Derive the expression for the power of two thin lenses placed in contact with each other.

Let `f_(1)` and `f_(2)` are the focal length of two thin convex lenses placed in contact with each other. Let a point object is placed at the point O on their common optic axis.
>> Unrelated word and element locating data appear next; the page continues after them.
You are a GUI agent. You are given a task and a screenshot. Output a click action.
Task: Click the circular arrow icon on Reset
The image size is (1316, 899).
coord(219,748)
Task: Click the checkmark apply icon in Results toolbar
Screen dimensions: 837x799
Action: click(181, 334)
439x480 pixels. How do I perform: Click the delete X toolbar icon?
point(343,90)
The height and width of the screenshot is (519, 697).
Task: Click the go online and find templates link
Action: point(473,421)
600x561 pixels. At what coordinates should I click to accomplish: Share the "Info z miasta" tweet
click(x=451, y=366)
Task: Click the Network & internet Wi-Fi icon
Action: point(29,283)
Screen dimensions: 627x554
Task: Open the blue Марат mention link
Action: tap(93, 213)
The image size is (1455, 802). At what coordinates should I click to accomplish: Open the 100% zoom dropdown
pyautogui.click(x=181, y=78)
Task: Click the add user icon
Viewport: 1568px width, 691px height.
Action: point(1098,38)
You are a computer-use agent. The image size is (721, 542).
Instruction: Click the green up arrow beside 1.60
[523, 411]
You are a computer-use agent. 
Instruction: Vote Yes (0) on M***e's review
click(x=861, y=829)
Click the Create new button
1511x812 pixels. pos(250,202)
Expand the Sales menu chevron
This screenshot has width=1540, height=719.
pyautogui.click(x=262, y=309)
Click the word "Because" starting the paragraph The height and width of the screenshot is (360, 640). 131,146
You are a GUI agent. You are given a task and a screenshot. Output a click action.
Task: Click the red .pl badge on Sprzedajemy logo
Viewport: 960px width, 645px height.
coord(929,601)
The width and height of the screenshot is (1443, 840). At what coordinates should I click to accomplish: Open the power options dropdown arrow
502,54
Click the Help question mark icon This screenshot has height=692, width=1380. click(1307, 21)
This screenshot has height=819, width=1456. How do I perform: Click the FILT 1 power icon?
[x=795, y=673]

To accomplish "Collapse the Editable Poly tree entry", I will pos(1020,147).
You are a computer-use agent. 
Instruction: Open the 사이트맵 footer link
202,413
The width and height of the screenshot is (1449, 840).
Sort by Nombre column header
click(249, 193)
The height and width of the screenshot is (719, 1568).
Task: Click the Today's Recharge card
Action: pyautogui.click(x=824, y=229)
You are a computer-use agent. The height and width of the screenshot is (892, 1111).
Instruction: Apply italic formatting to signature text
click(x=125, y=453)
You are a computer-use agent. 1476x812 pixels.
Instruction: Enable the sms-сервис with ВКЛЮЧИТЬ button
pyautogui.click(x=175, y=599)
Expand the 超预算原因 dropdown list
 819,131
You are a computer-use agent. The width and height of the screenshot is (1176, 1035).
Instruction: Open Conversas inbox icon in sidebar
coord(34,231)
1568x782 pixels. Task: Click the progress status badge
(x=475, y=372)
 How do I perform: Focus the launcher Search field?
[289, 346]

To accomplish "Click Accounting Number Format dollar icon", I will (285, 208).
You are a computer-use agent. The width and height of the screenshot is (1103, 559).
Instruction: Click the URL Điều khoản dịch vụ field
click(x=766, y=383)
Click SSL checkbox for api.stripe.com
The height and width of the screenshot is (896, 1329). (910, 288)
The first lens of focal length `f_(1)` will form the image at `I_(1)`. Therefore according to lens formula

`1/(f_(1))=1/v-1/u`
Now `v=CI_(1)=` Distance of image
`u=-CO=` Distance of object
Putting these values in the above relation
`1/(f_(1))=1/(CI_(1))-1/(-CO)`.......(1)
Due ot refractive at the second lens, the final image will be formed at I i.e. for the second lens of focal length `f_(2)` the image `I_(1)` will act as object whose image will be formed at I.
Again according to lens formula `1/(f_(2))=1/(v_(1))-1/(u_(1))`
here `v_(1)=` distance of image `=CI`
`u_(1)=` distance of object `=CI_(1)`
Putting these values in the above relation, we get
`1/(f_(2))=1/(CI)-1/(CI_(1))`............2
Adding both sides of eqns (1) and (2) we get
`1/(f_(2))+1/(f_(2))=1/(CI_(1))-I/(-CO)+1/(CI)-1/(CI_(1))=1/(CI)-1/(-CO)`.............3
If f is the total focal length of combination then
`1/f=1/v-1/u`.............4
where `v=CI=` distance of image
`u=-CO=` distance of object
Putting these values in eqn (4) we get
`1/f=1/(CI-1/(-CO)`.........5
Comparing eqns (3) and (5) we get
`1/f=1/(f_(1))+1/(f_(2))`
Hence reciprocal of the total focal length is equal to the sum of reciprocals of focal length of two lens forming the combination.